Task details
Write the records out again exactly, but without pictures.

---------------

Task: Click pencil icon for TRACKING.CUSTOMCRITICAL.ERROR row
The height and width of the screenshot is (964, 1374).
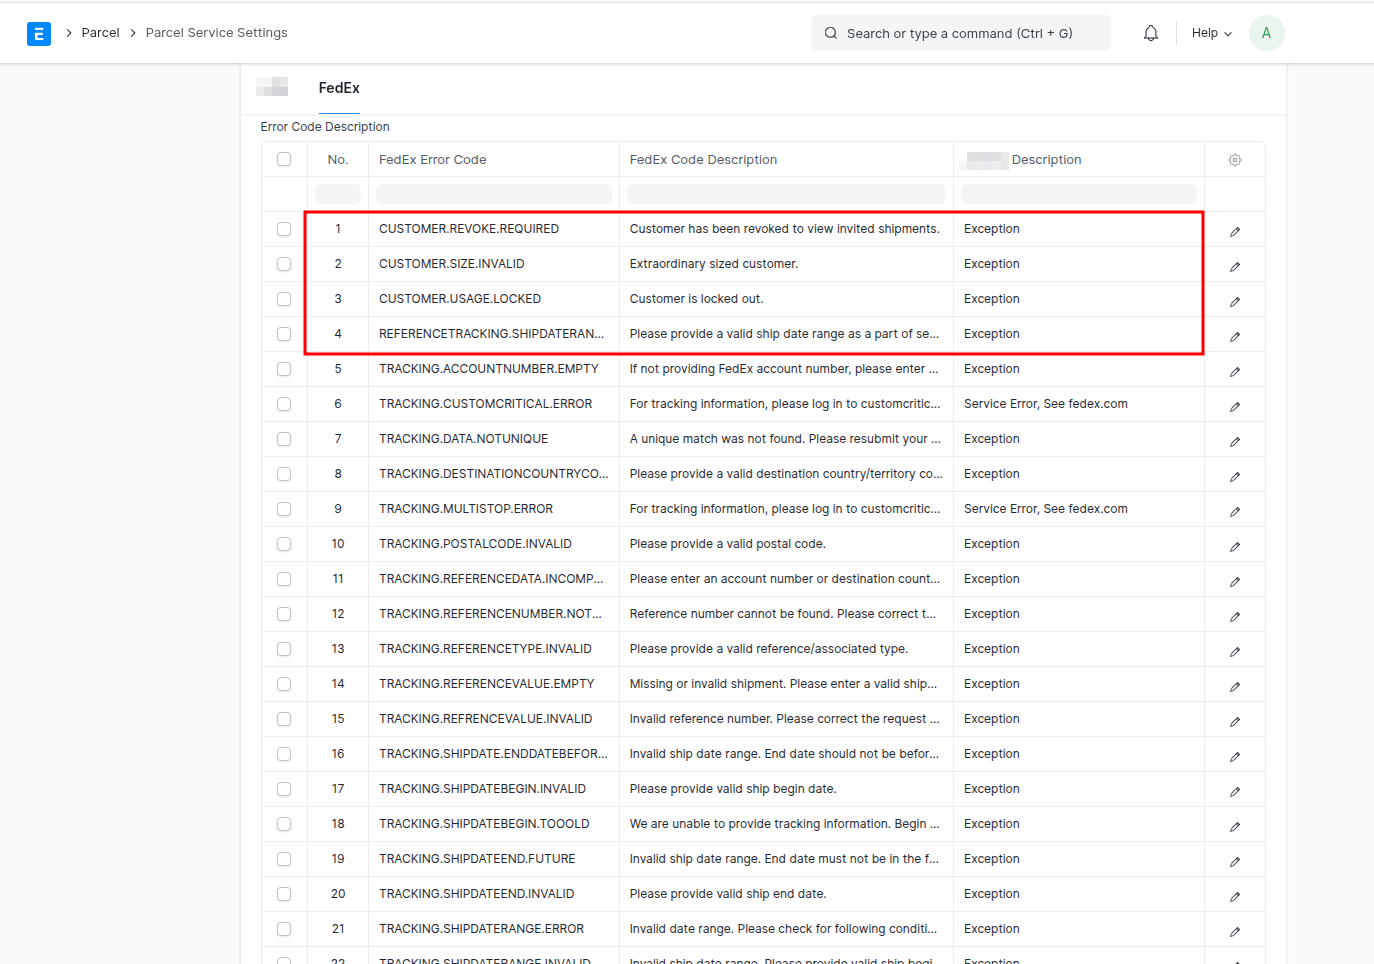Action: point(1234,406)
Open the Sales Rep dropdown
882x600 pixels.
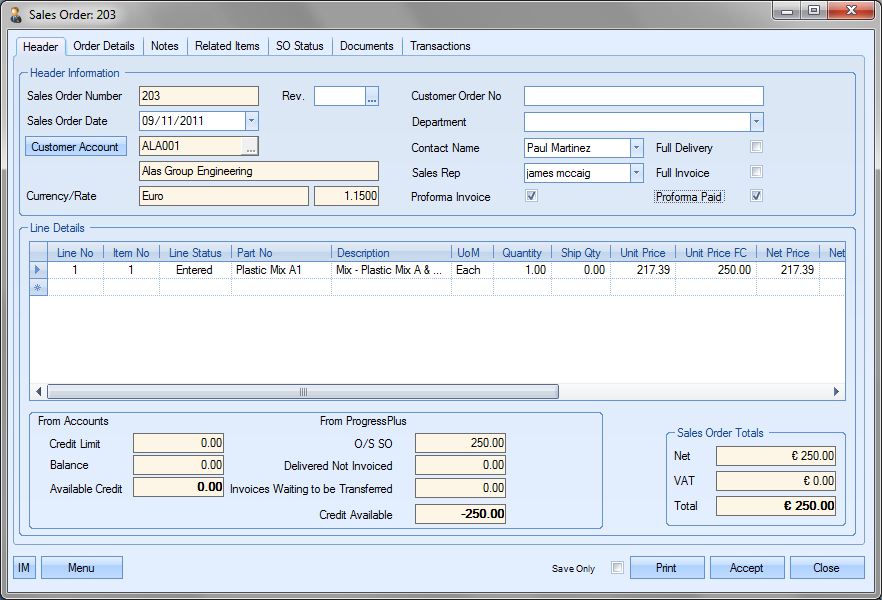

---------------

Response to the exercise
Task: Click pencil icon for TRACKING.CUSTOMCRITICAL.ERROR row
The height and width of the screenshot is (964, 1374).
Action: point(1234,406)
Open the Sales Rep dropdown
882x600 pixels.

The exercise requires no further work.